What to produce :: Could you print every entry below exactly as given?

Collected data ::
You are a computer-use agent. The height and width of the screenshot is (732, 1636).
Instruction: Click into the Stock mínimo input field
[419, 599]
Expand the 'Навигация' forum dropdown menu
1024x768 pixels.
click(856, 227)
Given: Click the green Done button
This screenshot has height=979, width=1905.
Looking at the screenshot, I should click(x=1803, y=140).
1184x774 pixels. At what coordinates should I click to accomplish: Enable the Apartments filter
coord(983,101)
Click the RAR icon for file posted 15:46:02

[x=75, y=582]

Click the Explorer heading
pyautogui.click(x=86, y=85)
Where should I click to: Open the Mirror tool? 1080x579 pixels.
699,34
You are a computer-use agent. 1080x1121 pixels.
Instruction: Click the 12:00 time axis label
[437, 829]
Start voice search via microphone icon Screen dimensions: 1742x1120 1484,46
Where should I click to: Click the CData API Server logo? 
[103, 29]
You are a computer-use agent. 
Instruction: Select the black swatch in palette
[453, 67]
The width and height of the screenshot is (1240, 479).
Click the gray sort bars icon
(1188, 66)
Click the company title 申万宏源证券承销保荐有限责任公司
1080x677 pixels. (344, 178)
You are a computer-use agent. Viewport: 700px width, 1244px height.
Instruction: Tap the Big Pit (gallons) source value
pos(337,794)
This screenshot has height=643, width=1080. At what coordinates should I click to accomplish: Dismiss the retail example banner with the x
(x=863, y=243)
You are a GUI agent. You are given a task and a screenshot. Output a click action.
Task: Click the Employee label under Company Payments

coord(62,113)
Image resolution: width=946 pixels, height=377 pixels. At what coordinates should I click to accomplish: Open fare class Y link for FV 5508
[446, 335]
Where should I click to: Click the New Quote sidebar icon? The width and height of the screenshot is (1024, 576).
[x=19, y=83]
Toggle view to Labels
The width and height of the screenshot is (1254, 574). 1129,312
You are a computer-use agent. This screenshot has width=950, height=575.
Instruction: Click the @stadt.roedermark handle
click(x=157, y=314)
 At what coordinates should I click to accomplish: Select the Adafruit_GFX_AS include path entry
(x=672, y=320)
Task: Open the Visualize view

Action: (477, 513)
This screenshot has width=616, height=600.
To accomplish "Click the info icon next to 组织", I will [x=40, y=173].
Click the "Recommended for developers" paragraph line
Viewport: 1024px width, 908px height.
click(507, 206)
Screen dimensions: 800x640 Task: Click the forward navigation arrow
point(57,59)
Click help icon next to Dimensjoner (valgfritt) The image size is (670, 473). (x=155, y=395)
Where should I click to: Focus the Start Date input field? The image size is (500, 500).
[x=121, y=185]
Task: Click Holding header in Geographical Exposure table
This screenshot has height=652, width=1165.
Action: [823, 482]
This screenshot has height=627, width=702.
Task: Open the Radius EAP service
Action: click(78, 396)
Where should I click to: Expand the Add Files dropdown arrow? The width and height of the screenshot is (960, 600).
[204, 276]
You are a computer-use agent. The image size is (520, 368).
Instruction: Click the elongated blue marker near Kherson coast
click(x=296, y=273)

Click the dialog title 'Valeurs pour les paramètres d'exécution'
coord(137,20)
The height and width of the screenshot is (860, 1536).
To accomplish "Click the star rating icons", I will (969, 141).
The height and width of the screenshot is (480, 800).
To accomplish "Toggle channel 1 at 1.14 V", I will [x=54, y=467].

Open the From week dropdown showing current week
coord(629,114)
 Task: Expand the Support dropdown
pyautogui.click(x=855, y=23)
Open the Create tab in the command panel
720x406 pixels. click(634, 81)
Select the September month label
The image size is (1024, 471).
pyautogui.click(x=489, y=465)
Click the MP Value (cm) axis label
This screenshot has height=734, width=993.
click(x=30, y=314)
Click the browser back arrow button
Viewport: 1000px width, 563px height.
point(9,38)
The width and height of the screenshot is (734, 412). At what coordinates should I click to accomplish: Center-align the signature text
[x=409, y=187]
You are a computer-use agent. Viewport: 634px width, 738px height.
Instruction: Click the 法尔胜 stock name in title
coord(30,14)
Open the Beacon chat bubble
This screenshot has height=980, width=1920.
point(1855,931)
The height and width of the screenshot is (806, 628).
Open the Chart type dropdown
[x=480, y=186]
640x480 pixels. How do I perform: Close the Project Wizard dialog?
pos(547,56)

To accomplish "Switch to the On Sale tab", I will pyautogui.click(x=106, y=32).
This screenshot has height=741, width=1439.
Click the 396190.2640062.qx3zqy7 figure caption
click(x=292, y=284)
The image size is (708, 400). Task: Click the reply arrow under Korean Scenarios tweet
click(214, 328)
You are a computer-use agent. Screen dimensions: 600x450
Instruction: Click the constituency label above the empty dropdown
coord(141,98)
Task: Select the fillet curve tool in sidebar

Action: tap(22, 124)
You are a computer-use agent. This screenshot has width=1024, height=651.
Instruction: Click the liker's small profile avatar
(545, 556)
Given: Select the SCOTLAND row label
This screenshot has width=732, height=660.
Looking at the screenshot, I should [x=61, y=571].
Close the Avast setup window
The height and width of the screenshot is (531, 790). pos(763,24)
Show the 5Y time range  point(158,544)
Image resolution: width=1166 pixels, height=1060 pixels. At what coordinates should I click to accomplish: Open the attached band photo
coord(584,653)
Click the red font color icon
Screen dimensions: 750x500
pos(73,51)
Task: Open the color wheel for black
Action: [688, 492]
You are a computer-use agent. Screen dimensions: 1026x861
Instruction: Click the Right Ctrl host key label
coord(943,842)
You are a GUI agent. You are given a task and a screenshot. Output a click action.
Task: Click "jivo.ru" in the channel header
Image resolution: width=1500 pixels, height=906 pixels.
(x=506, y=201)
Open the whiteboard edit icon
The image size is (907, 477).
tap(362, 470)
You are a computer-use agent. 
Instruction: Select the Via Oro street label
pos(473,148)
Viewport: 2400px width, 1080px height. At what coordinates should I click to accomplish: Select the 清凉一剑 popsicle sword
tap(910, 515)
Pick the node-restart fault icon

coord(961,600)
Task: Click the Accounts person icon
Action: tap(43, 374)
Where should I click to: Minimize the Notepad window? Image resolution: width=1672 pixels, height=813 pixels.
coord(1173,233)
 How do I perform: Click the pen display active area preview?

Response area ::
You are a computer-use agent. The height and width of the screenshot is (732, 1636).
Instruction: Click into the Stock mínimo input field
[419, 599]
Expand the 'Навигация' forum dropdown menu
1024x768 pixels.
click(856, 227)
Given: Click the green Done button
This screenshot has height=979, width=1905.
Looking at the screenshot, I should click(x=1803, y=140).
1184x774 pixels. At what coordinates should I click to accomplish: Enable the Apartments filter
coord(983,101)
Click the RAR icon for file posted 15:46:02

[x=75, y=582]

Click the Explorer heading
pyautogui.click(x=86, y=85)
Where should I click to: Open the Mirror tool? 1080x579 pixels.
699,34
You are a computer-use agent. 1080x1121 pixels.
Instruction: Click the 12:00 time axis label
[437, 829]
Start voice search via microphone icon Screen dimensions: 1742x1120 1484,46
Where should I click to: Click the CData API Server logo? 
[103, 29]
You are a computer-use agent. 
Instruction: Select the black swatch in palette
[453, 67]
The width and height of the screenshot is (1240, 479).
Click the gray sort bars icon
(1188, 66)
Click the company title 申万宏源证券承销保荐有限责任公司
1080x677 pixels. (344, 178)
You are a computer-use agent. Viewport: 700px width, 1244px height.
Instruction: Tap the Big Pit (gallons) source value
pos(337,794)
This screenshot has height=643, width=1080. At what coordinates should I click to accomplish: Dismiss the retail example banner with the x
(x=863, y=243)
You are a GUI agent. You are given a task and a screenshot. Output a click action.
Task: Click the Employee label under Company Payments

coord(62,113)
Image resolution: width=946 pixels, height=377 pixels. At what coordinates should I click to accomplish: Open fare class Y link for FV 5508
[446, 335]
Where should I click to: Click the New Quote sidebar icon? The width and height of the screenshot is (1024, 576).
[x=19, y=83]
Toggle view to Labels
The width and height of the screenshot is (1254, 574). 1129,312
You are a computer-use agent. This screenshot has width=950, height=575.
Instruction: Click the @stadt.roedermark handle
click(x=157, y=314)
 At what coordinates should I click to accomplish: Select the Adafruit_GFX_AS include path entry
(x=672, y=320)
Task: Open the Visualize view

Action: (477, 513)
This screenshot has width=616, height=600.
To accomplish "Click the info icon next to 组织", I will [x=40, y=173].
Click the "Recommended for developers" paragraph line
Viewport: 1024px width, 908px height.
click(507, 206)
Screen dimensions: 800x640 Task: Click the forward navigation arrow
point(57,59)
Click help icon next to Dimensjoner (valgfritt) The image size is (670, 473). (x=155, y=395)
Where should I click to: Focus the Start Date input field? The image size is (500, 500).
[x=121, y=185]
Task: Click Holding header in Geographical Exposure table
This screenshot has height=652, width=1165.
Action: [823, 482]
This screenshot has height=627, width=702.
Task: Open the Radius EAP service
Action: click(78, 396)
Where should I click to: Expand the Add Files dropdown arrow? The width and height of the screenshot is (960, 600).
[204, 276]
You are a computer-use agent. The image size is (520, 368).
Instruction: Click the elongated blue marker near Kherson coast
click(x=296, y=273)

Click the dialog title 'Valeurs pour les paramètres d'exécution'
coord(137,20)
The height and width of the screenshot is (860, 1536).
To accomplish "Click the star rating icons", I will (969, 141).
The height and width of the screenshot is (480, 800).
To accomplish "Toggle channel 1 at 1.14 V", I will [x=54, y=467].

Open the From week dropdown showing current week
coord(629,114)
 Task: Expand the Support dropdown
pyautogui.click(x=855, y=23)
Open the Create tab in the command panel
720x406 pixels. click(634, 81)
Select the September month label
The image size is (1024, 471).
pyautogui.click(x=489, y=465)
Click the MP Value (cm) axis label
This screenshot has height=734, width=993.
click(x=30, y=314)
Click the browser back arrow button
Viewport: 1000px width, 563px height.
point(9,38)
The width and height of the screenshot is (734, 412). At what coordinates should I click to accomplish: Center-align the signature text
[x=409, y=187]
You are a computer-use agent. Viewport: 634px width, 738px height.
Instruction: Click the 法尔胜 stock name in title
coord(30,14)
Open the Beacon chat bubble
This screenshot has height=980, width=1920.
point(1855,931)
The height and width of the screenshot is (806, 628).
Open the Chart type dropdown
[x=480, y=186]
640x480 pixels. How do I perform: Close the Project Wizard dialog?
pos(547,56)

To accomplish "Switch to the On Sale tab", I will pyautogui.click(x=106, y=32).
This screenshot has height=741, width=1439.
Click the 396190.2640062.qx3zqy7 figure caption
click(x=292, y=284)
The image size is (708, 400). Task: Click the reply arrow under Korean Scenarios tweet
click(214, 328)
You are a computer-use agent. Screen dimensions: 600x450
Instruction: Click the constituency label above the empty dropdown
coord(141,98)
Task: Select the fillet curve tool in sidebar

Action: tap(22, 124)
You are a computer-use agent. This screenshot has width=1024, height=651.
Instruction: Click the liker's small profile avatar
(545, 556)
Given: Select the SCOTLAND row label
This screenshot has width=732, height=660.
Looking at the screenshot, I should [x=61, y=571].
Close the Avast setup window
The height and width of the screenshot is (531, 790). pos(763,24)
Show the 5Y time range  point(158,544)
Image resolution: width=1166 pixels, height=1060 pixels. At what coordinates should I click to accomplish: Open the attached band photo
coord(584,653)
Click the red font color icon
Screen dimensions: 750x500
pos(73,51)
Task: Open the color wheel for black
Action: [688, 492]
You are a computer-use agent. Screen dimensions: 1026x861
Instruction: Click the Right Ctrl host key label
coord(943,842)
You are a GUI agent. You are given a task and a screenshot. Output a click action.
Task: Click "jivo.ru" in the channel header
Image resolution: width=1500 pixels, height=906 pixels.
(x=506, y=201)
Open the whiteboard edit icon
The image size is (907, 477).
tap(362, 470)
You are a computer-use agent. 
Instruction: Select the Via Oro street label
pos(473,148)
Viewport: 2400px width, 1080px height. At what coordinates should I click to accomplish: Select the 清凉一剑 popsicle sword
tap(910, 515)
Pick the node-restart fault icon

coord(961,600)
Task: Click the Accounts person icon
Action: tap(43, 374)
Where should I click to: Minimize the Notepad window? Image resolution: width=1672 pixels, height=813 pixels.
coord(1173,233)
 How do I perform: Click the pen display active area preview?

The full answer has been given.